At African Interactive we are developing a proposal for a cyclic series of workshops and showcases involving both artists engaged in public performances and creative technologists, in Kenya (and other countries in Africa) and the UK.

Specifically, we aim to foster interactive performance, i.e. any form of theatre, dance, music or other type of experience in which the audience is engaged beyond observation. Interactivity exists in both places and is advanced both in parts of Africa and the UK. We are particularly interested in cases where it is technologically mediated: where technology is used to draw people in to the performance. Technologies such as the web and social media, SMS, RFID, smartphones and sensors of various kinds have been shown to achieve enhanced dramatic or aesthetic effects when integrated gracefully in these genres. Mayfest Bristol is a good example in the UK.

The focus on digitally integrated interactivity is because of its reach beyond the performance itself. First, through physical and virtual participation it tends to encourage creative input from the ‘audience’. Second, it expands the creative scope of technological appropriation and thus can act as a stimulus to technological and digital media development – in the UK and Kenya.

The overall aim is to increase mutual understanding of interactive performance as practised in the various countries of Africa and the UK, and to showcase and thus stimulate both artistic and technological development across these nations. At the same time, we aim to increase audience exposure to new performances and generate public debate about the topics they are concerned with. Commercial development is also an objective for both the technologists and arts groups involved.
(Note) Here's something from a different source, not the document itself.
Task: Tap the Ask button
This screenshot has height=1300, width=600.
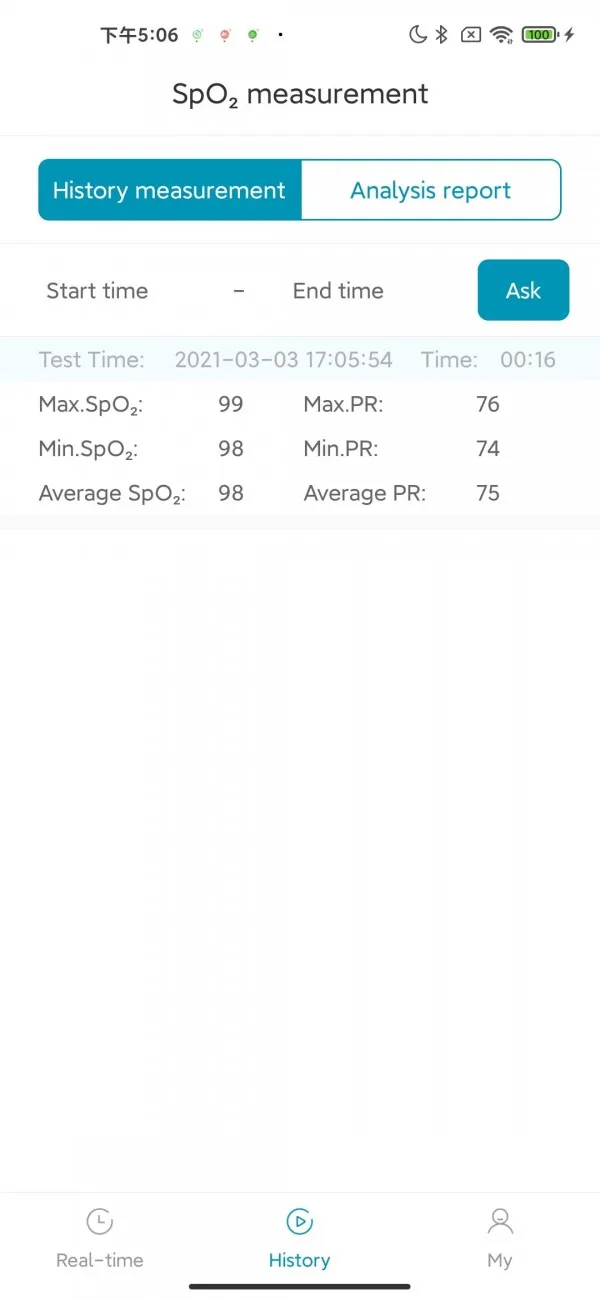Action: (x=523, y=290)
The framework for these engagements is “call and response”: a fundamentally interactive form in which one group calls upon or asks questions of the other through performance, and the other answers or responds through performance. By its cyclic nature, call and response can be used for emphasis, for iterative development, and for turn-taking and complementarity between the groups involved. It can also operate at several levels: within performances themselves, within one project or engagement, and across engagements. Call and response is a cross-cultural form, found across the world from African religious ceremonies and music, to English sea shanties and the Blues.

“In Sub-Saharan African cultures, call and response is a pervasive pattern of democratic participation—in public gatherings in the discussion of civic affairs, in religious rituals, as well as in vocal and instrumental musical expression. It is this tradition that African bondsmen and women brought with them to the New World and which has been transmitted over the centuries in various forms of cultural expression—in religious observance; public gatherings; sporting events; even in children’s rhymes; and, most notably, in African-American music in its myriad forms and descendants including: gospel, blues, rhythm and blues, rock and roll, jazz and jazz extensions.” http://en.wikipedia.org/wiki/Call_and_response_(music)
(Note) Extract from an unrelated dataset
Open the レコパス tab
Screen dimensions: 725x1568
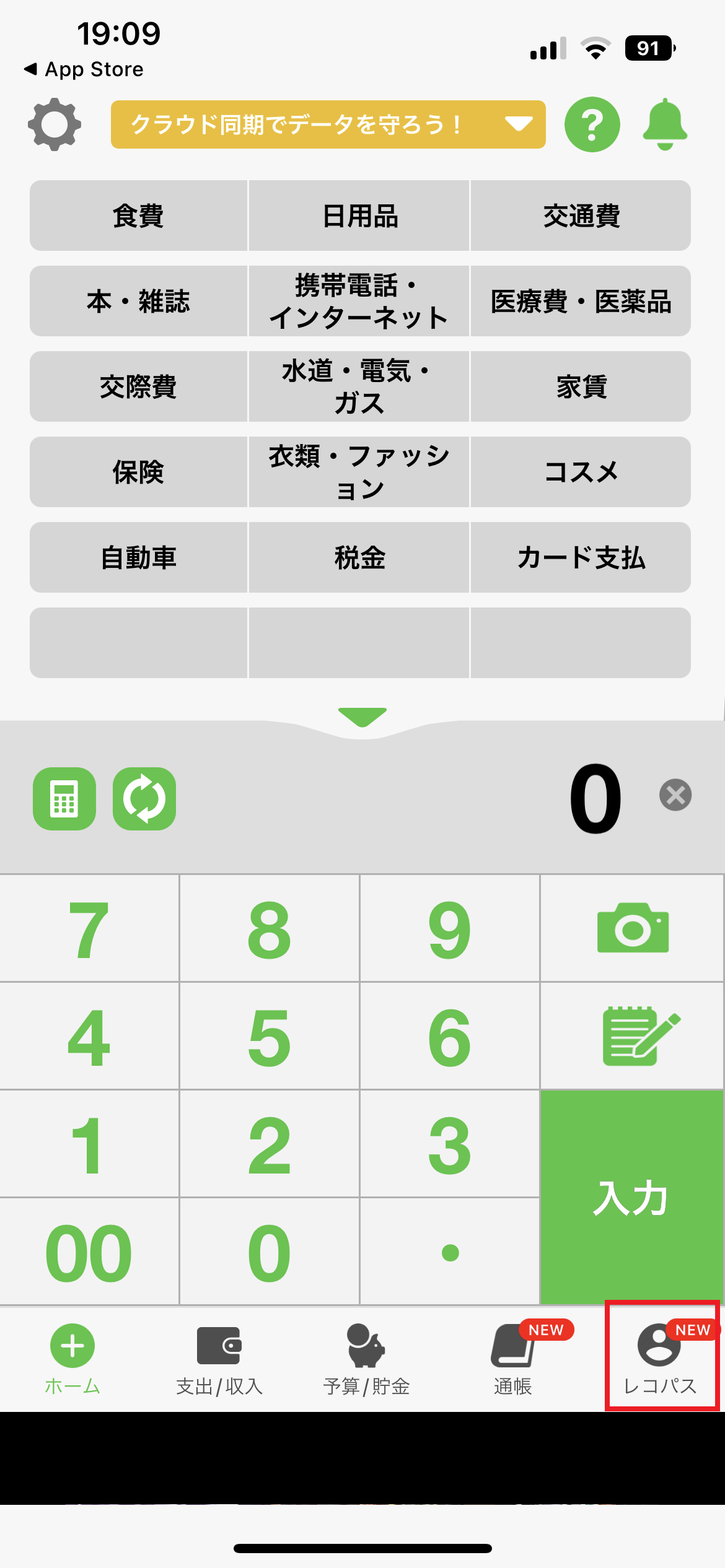[x=661, y=1360]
Call and response builds upon what typically takes place currently when artists visit another country. First, there is the case when a group takes existing work to a foreign audience or creates new work abroad. This expands the audience for and appreciation of the group’s work abroad. In our case, additionally, there is automatic reciprocation: effectively, the visited place responds with its own voice, through a group it has chosen.
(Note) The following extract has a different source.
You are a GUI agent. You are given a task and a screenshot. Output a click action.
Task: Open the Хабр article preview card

Second, there is the creation of a new work by the combined participants in an exchange, as in the Playable City Sprint. This builds on and adds to what the participants from different countries share. In call and response, we enable a creative response to their differences – which can be equally valuable.

Although in any one cycle the roles are different with respect to who is the initiator, in all other respects the roles are equal and, on the next cycle, they are reversed. Call and response is, thus, a format for creative peers to engage with one another across continents in which each is expected to take into account the practices and the context of the other, and at the same time to stand their artistic and contextual ground as they see fit. This “perspective from a distance” has also been applied to international problem-solving initiatives such as Ghana Think Tank.